>> begin Data shown

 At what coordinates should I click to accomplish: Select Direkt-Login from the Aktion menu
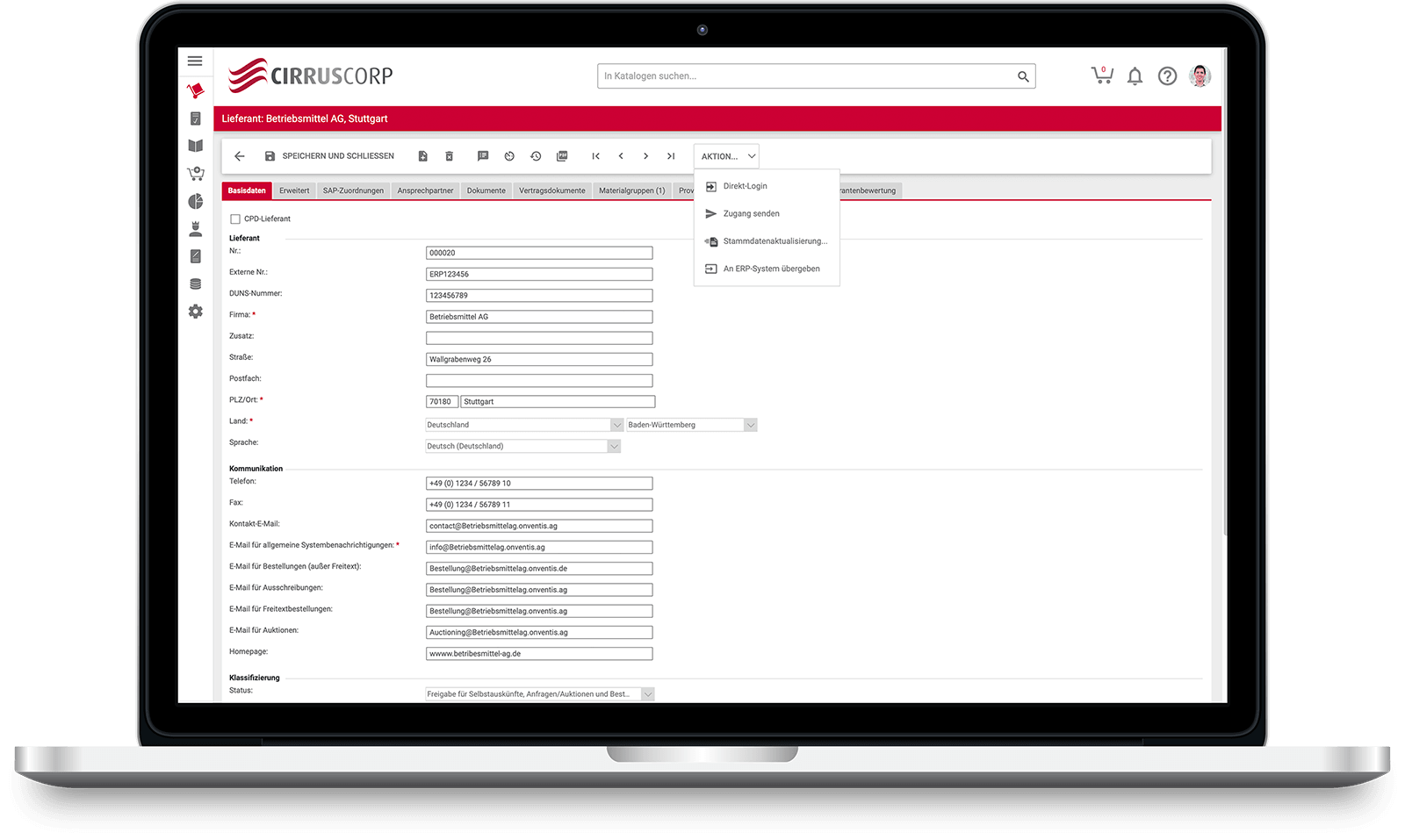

>> end Data shown
>> begin Data shown

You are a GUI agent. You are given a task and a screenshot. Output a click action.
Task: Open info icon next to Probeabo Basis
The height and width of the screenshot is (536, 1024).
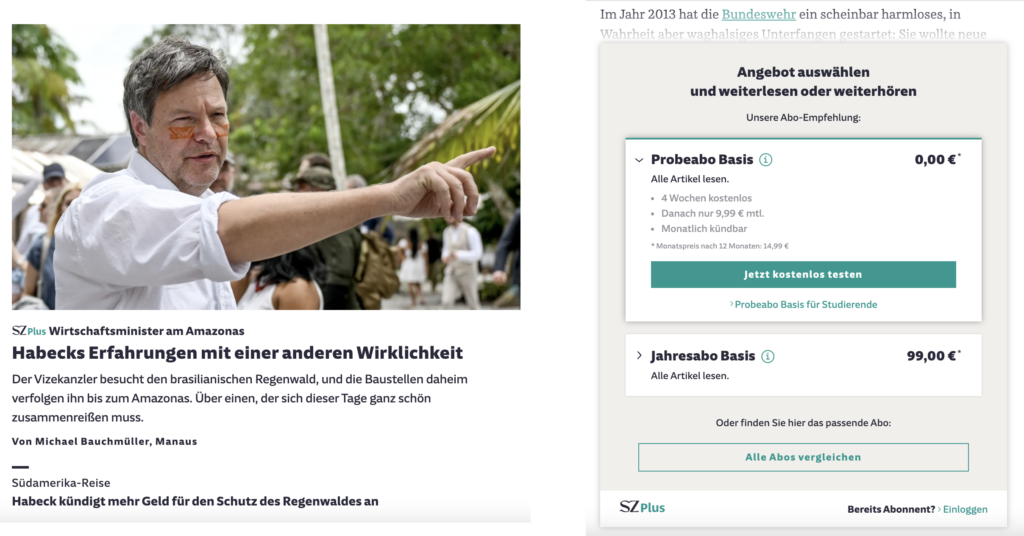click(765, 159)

>> end Data shown
>> begin Data shown

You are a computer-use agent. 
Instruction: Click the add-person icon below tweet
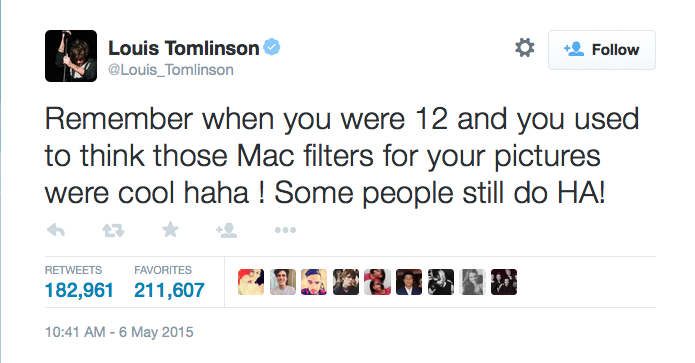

>> end Data shown

● **Requirement**
Put the lines into a numbered list, starting at the line that contains "You are a GUI" and ending after the line that contains "click(765, 159)". Leave out blank lines and pictures.

● **Correct response**
1. You are a GUI agent. You are given a task and a screenshot. Output a click action.
2. Task: Open info icon next to Probeabo Basis
3. The height and width of the screenshot is (536, 1024).
4. click(765, 159)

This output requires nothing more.